Section I describes the extent and nature of U.S. military and security assistance to Mexico as could be discovered from available sources and eyewitnesses. Section II unmasks the drug war which to date serves as the primary pretext or cover for the military aid. Section III delineates the extent of poverty and misery in Mexico and how the NAFTA-driven economy is aggravating the plight for the majority of Mexico's people. Section IV reports the escalating militarization of the domestic Mexican society and the corresponding rise of repression against the people who are determined to struggle for genuine democratization and justice for their country.

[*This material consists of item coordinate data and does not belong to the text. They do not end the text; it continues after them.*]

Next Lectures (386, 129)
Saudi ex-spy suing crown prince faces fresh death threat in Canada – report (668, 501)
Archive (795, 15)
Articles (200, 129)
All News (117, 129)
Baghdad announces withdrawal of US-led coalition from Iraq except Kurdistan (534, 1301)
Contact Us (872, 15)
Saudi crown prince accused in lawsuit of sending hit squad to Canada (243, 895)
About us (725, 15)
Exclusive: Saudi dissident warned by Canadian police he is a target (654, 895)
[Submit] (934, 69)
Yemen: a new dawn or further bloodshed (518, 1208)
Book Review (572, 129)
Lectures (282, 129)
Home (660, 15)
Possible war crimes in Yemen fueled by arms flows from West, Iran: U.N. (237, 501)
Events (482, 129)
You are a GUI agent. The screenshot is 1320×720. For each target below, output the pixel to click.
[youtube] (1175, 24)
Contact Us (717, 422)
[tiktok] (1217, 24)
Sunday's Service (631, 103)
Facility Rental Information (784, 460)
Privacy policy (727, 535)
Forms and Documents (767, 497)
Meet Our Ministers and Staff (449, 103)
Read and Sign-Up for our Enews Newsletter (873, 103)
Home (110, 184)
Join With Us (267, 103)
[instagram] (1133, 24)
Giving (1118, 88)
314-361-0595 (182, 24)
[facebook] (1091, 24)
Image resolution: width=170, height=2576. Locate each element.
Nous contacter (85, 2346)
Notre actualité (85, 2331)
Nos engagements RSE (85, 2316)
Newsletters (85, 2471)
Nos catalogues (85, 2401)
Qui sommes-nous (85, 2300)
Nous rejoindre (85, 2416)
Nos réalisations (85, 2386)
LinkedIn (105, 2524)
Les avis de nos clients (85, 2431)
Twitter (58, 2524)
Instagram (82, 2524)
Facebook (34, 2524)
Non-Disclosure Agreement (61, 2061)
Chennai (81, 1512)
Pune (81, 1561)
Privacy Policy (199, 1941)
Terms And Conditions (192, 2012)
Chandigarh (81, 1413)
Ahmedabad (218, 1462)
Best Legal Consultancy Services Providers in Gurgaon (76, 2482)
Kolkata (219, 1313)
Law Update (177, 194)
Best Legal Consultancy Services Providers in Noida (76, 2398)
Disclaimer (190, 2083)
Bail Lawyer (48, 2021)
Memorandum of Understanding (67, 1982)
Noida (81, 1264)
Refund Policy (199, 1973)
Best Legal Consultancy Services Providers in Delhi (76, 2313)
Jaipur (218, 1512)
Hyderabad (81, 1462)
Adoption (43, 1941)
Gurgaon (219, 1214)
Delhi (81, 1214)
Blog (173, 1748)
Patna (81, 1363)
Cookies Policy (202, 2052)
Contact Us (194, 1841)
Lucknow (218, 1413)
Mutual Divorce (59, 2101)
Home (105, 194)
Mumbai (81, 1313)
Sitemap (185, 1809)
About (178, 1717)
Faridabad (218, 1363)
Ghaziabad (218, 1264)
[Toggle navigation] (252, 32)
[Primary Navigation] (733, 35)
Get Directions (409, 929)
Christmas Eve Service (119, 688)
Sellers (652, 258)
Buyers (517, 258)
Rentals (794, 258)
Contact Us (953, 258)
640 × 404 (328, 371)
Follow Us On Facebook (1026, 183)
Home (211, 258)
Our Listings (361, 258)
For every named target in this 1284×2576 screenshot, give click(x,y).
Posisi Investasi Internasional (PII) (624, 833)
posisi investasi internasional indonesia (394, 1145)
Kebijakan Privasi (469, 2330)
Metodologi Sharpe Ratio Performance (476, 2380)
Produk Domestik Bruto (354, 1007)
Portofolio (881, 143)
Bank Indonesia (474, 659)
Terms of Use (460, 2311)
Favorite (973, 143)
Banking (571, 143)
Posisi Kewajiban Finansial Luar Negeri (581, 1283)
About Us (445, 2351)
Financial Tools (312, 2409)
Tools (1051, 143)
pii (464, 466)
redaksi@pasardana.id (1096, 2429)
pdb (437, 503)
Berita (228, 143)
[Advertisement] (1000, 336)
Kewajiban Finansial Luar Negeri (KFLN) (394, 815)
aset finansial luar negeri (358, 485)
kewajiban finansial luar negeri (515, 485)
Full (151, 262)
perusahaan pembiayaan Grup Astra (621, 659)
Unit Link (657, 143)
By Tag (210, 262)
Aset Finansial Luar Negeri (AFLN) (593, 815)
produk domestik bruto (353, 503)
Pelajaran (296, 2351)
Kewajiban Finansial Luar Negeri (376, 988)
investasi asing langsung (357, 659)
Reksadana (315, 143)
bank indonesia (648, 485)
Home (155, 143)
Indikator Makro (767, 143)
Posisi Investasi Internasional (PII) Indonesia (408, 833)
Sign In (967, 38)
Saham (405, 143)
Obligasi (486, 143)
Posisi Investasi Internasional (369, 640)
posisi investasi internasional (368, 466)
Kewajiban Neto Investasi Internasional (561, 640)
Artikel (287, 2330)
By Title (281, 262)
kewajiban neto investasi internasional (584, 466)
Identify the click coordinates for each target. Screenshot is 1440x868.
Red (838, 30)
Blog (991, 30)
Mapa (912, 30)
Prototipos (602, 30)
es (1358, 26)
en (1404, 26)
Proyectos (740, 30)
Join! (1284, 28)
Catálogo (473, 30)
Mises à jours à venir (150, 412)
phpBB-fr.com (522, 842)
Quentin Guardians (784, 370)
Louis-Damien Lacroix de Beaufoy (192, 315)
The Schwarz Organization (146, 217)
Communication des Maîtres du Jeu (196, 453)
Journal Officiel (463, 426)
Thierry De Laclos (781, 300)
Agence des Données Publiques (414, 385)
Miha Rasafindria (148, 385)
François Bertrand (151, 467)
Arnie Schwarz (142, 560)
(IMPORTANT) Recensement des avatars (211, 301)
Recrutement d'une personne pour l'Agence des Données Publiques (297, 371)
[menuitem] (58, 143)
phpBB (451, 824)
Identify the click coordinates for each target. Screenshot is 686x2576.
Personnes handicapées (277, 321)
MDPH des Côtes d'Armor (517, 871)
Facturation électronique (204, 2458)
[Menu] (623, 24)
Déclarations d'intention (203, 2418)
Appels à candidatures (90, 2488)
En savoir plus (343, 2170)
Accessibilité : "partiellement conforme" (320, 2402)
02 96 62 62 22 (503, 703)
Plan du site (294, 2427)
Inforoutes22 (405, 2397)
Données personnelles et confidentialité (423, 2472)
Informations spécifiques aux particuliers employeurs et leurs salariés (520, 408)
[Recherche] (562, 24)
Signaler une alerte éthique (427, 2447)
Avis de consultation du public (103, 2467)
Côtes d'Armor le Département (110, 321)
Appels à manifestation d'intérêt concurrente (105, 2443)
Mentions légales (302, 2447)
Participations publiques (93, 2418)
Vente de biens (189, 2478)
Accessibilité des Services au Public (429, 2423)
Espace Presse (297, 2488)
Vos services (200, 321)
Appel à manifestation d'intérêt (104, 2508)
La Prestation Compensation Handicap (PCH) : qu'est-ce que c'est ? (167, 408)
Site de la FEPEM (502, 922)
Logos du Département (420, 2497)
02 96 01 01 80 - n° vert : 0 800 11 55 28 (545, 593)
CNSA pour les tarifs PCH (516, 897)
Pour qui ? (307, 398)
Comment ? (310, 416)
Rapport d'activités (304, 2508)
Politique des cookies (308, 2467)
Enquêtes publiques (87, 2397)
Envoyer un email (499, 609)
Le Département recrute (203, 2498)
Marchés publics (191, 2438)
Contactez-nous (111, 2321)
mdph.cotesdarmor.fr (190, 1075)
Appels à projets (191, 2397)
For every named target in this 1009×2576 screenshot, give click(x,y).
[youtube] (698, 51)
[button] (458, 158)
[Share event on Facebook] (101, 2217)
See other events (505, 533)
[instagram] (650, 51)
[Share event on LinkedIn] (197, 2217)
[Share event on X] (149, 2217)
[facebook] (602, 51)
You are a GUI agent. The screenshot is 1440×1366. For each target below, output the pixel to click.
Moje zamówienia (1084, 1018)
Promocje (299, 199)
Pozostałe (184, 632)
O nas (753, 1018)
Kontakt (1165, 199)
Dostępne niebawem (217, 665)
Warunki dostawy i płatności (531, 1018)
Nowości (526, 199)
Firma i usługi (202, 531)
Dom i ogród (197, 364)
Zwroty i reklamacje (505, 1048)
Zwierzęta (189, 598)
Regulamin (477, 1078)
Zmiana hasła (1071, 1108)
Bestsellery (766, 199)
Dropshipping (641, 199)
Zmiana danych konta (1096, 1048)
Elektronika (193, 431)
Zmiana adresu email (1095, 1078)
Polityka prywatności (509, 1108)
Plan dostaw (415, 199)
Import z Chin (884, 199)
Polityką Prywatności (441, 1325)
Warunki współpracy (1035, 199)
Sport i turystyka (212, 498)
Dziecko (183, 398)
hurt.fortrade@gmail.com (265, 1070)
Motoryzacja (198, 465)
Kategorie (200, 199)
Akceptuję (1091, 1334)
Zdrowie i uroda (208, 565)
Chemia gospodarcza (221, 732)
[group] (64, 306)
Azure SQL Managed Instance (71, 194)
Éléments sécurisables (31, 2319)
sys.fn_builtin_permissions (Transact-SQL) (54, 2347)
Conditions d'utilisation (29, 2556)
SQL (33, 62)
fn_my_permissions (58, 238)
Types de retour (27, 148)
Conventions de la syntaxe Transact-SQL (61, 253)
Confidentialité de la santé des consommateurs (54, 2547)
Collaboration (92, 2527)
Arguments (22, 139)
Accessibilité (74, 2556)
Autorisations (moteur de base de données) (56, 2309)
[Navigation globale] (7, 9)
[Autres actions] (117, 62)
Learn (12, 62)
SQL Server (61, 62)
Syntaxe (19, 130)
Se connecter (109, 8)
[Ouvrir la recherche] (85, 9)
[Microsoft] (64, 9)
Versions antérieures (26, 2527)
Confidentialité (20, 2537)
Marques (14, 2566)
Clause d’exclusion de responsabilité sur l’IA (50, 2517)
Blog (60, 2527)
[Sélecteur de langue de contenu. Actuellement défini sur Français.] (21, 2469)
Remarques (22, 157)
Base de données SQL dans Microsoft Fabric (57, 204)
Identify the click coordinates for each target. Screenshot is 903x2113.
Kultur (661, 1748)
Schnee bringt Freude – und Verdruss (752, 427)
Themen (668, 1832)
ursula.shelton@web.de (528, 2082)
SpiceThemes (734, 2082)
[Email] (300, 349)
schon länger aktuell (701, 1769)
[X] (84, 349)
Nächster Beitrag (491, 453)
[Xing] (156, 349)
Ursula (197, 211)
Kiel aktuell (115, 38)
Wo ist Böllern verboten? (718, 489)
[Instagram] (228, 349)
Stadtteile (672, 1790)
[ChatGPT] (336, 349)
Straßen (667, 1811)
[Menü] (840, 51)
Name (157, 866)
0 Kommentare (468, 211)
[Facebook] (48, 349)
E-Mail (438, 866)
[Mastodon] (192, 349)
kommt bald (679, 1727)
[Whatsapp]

In a nutshell, this report portrays a very familiar, sad story. A people's uprising—growing out of widespread injustices and continual poverty not only unaddressed but actually promoted by their government—is met by harsher repression from that government. Paramilitary forces protecting wealthy interests assist in the repression with total impunity. The stability of the corporate economy is threatened by the uprising. The "health" of the economy is considered the primary national security interest of both Mexico and the United States. Social and economic justice are given mere lip service. The ecology is further destroyed. Nonetheless, as national security interests are seen as threatened by the cries of the poor, the United States government increases aid to Mexico to thwart and eliminate the threat through counterinsurgency and "low intensive" warfare operations. The repression of the people becomes ever more institutionalized. The people are forced to continually struggle for survival and dignity. More and more repression is necessary to maintain "stability" for the economy. U.S. military aid is increased. And the cycle goes on and on!
The U.S. is sliding perilously down the slippery slope of tragic intervention with a policy that is unconscionable and immoral. People are suffering and they cry out for help, saying enough is enough. The cries become wails. Will the United States feel the cries enough to transform its policy? Or will it continue to be an arrogant imperial power exacted at the expense of justice and dignity for the people and for the earth herself?